> _Task details_:
Render the listing below as a Markdown table with the columns "Row" and "Line", giving each line its own numbered row and skipping blank lines.

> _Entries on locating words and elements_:
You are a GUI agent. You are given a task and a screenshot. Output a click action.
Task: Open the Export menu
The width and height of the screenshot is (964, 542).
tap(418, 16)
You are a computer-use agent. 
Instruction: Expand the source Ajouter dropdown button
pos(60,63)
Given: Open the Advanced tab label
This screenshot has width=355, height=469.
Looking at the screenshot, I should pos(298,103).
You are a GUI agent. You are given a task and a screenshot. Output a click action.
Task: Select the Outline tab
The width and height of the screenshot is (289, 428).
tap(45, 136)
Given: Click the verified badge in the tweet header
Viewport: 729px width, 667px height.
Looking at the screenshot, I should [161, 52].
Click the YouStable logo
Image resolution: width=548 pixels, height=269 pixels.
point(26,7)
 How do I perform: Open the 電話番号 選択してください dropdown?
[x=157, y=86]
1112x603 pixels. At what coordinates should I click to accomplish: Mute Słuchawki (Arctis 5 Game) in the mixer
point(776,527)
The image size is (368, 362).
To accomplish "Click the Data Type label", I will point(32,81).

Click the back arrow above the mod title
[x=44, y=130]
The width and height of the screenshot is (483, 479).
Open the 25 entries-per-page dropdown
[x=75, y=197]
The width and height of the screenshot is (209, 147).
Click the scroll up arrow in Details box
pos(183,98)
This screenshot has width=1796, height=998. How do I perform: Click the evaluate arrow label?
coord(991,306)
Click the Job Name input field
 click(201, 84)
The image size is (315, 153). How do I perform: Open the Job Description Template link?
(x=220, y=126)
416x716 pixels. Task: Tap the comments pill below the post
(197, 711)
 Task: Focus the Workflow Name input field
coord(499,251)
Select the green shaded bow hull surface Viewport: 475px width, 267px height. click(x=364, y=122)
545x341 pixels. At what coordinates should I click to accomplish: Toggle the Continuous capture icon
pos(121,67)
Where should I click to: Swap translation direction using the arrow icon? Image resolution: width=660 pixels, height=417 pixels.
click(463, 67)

> _Expected answer_:
| Row | Line |
|---|---|
| 1 | You are a GUI agent. You are given a task and a screenshot. Output a click action. |
| 2 | Task: Open the Export menu |
| 3 | The width and height of the screenshot is (964, 542). |
| 4 | tap(418, 16) |
| 5 | You are a computer-use agent.  |
| 6 | Instruction: Expand the source Ajouter dropdown button |
| 7 | pos(60,63) |
| 8 | Given: Open the Advanced tab label |
| 9 | This screenshot has width=355, height=469. |
| 10 | Looking at the screenshot, I should pos(298,103). |
| 11 | You are a GUI agent. You are given a task and a screenshot. Output a click action. |
| 12 | Task: Select the Outline tab |
| 13 | The width and height of the screenshot is (289, 428). |
| 14 | tap(45, 136) |
| 15 | Given: Click the verified badge in the tweet header |
| 16 | Viewport: 729px width, 667px height. |
| 17 | Looking at the screenshot, I should [161, 52]. |
| 18 | Click the YouStable logo |
| 19 | Image resolution: width=548 pixels, height=269 pixels. |
| 20 | point(26,7) |
| 21 |  How do I perform: Open the 電話番号 選択してください dropdown? |
| 22 | [x=157, y=86] |
| 23 | 1112x603 pixels. At what coordinates should I click to accomplish: Mute Słuchawki (Arctis 5 Game) in the mixer |
| 24 | point(776,527) |
| 25 | The image size is (368, 362). |
| 26 | To accomplish "Click the Data Type label", I will point(32,81). |
| 27 | Click the back arrow above the mod title |
| 28 | [x=44, y=130] |
| 29 | The width and height of the screenshot is (483, 479). |
| 30 | Open the 25 entries-per-page dropdown |
| 31 | [x=75, y=197] |
| 32 | The width and height of the screenshot is (209, 147). |
| 33 | Click the scroll up arrow in Details box |
| 34 | pos(183,98) |
| 35 | This screenshot has width=1796, height=998. How do I perform: Click the evaluate arrow label? |
| 36 | coord(991,306) |
| 37 | Click the Job Name input field |
| 38 |  click(201, 84) |
| 39 | The image size is (315, 153). How do I perform: Open the Job Description Template link? |
| 40 | (x=220, y=126) |
| 41 | 416x716 pixels. Task: Tap the comments pill below the post |
| 42 | (197, 711) |
| 43 |  Task: Focus the Workflow Name input field |
| 44 | coord(499,251) |
| 45 | Select the green shaded bow hull surface Viewport: 475px width, 267px height. click(x=364, y=122) |
| 46 | 545x341 pixels. At what coordinates should I click to accomplish: Toggle the Continuous capture icon |
| 47 | pos(121,67) |
| 48 | Where should I click to: Swap translation direction using the arrow icon? Image resolution: width=660 pixels, height=417 pixels. |
| 49 | click(463, 67) |